As profit margins rise, corporations get to keep more of their sales, leading to improved profitability.

The Profit Margin Paradigm

“Profit margins are probably the most mean-reverting series in finance, and if profit margins do not mean-revert, then something has gone badly wrong with capitalism. If high profits do not attract competition, there is something wrong with the system and it is not functioning properly.”

Jeremy Grantham

Many investors (including the author) were caught off guard by the economy’s surprising earnings growth over the last several years. Earnings of S&P 500 companies have grown more than 20% during the last two years, and they are expected to climb another 8% in 2006. This astonishing growth has exceeded the Gross Domestic Product (GDP), which topped out at 4.6% in 2004 and has grown at a slower rate since. Contrary to common perceptions, corporate earnings growth historically stays in line with GDP growth.

The source of this earnings growth was profit margin expansion (here we define profit margins as corporate profits / GDP), from 7.0% at the end of the third quarter 2001 to a whopping 10.3% in the latest quarter. As profit margins rise, corporations get to keep more of their sales, leading to improved profitability. To put things in perspective, the average profit margin for corporate America over last 25 years was approximately 8.3%, 200 basis points less than today.

The question comes to mind: Are the billions of dollars dedicated to productivity enhancements over last decade finally paying off? Did the new era of technology-induced corporate efficiency descend upon us? Are we in a “new”-economy, higher-profit margin paradigm? (OK, three questions). The answer is no, no, and definitely no.

Fallacy of composition Corporate America’s enormous investment in technology did not go to waste. It made companies more efficient, helping them to produce more with less — the definition of productivity. That’s the good news. The bad news is that technology improvements were available to everyone. Oracle(Nasdaq: ORCL) will sell its software to any company that can spell “Oracle” on a multi-million dollar check. This is where the economic concept fallacy of composition (what is true for part may not be true for the whole) kicks into high gear. Though technological investment may help the first adapter to cut costs and get a leg up on the competition, competitors won’t watch their economic pie being eaten by a more efficient company. Those who do sit still will be driven out of business. The others will adapt by writing a big fat check to Oracle, SAP(NYSE: SAP), or Microsoft(Nasdaq: MSFT), eventually catching up and competing the higher margins away. Thus, what was true for one company is not true for the industry.

As much as we would love to believe that productivity improvements brought to us by technological innovations will transform into corporate profitability, historically that has not been the case. Wal-Mart(NYSE: WMT) has changed the retail landscape by installing the most (at the time) revolutionary inventory management and distribution systems, passing the cost savings to the consumer, and driving less efficient competitors out of business.

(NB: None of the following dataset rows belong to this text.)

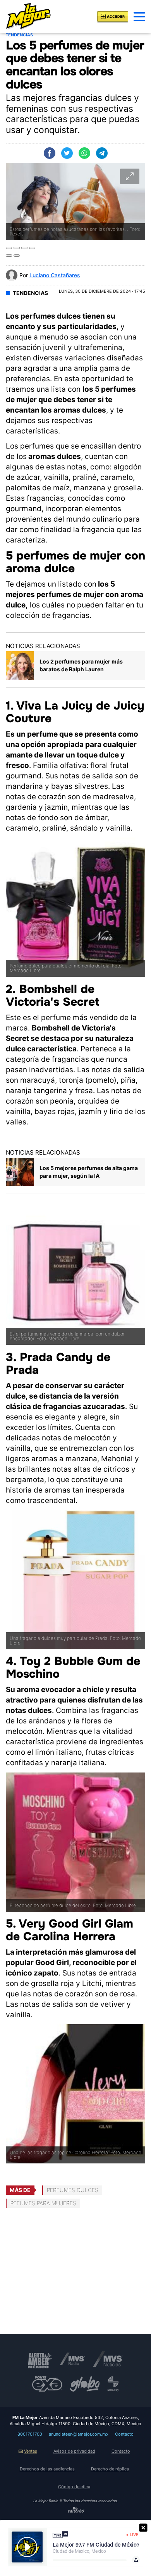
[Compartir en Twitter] (67, 153)
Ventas (30, 2451)
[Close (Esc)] (9, 248)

However, Wal-Mart-like technology is available off the shelf to any retailer aspiring to coexist in today’s competitive landscape. Even companies like Dollar General(NYSE: DG), with stores the size of several Wal-Mart bathrooms put together, wrote sizable checks to Manhattan Associates(Nasdaq: MANH) and installed perpetual inventory and automatic reordering systems. This investment will keep Dollar General in the game by helping it survive in the new competitive environment, but is unlikely to send its margins much higher from today’s level.

Should all-time high corporate margins worry investors? Today’s stock market valuation is higher than it may appear. As margins revert to the historical average (and they always do), corporate earnings growth will either decelerate — disappointing Wall Street expectations of 8% earnings growth (according to First Call) for the S&P 500 over next five years — or decline, driving earnings, the “E” in the P/E equation, down. The broad market index fund investor may be in a pickle when a cheap market suddenly becomes more expensive. If today’s corporate profitability reverts to the mean profit margins observed over the last 25 years, corporate profits would decline almost 19%.

Putting macro-shmacro stuff aside, why does this all matter to investors holding individual stocks? Companies that don’t have a sustainable competitive advantage (a metaphorical moat around their business) will not get to keep the benefits from the increased productivity. These benefits will get competed away, and their margins will decline. Do you own one of those companies? I strongly recommend you take a look at the companies whose margins are hitting an all-time high, and examine their competitive landscape and their business for sustainable competitive advantage.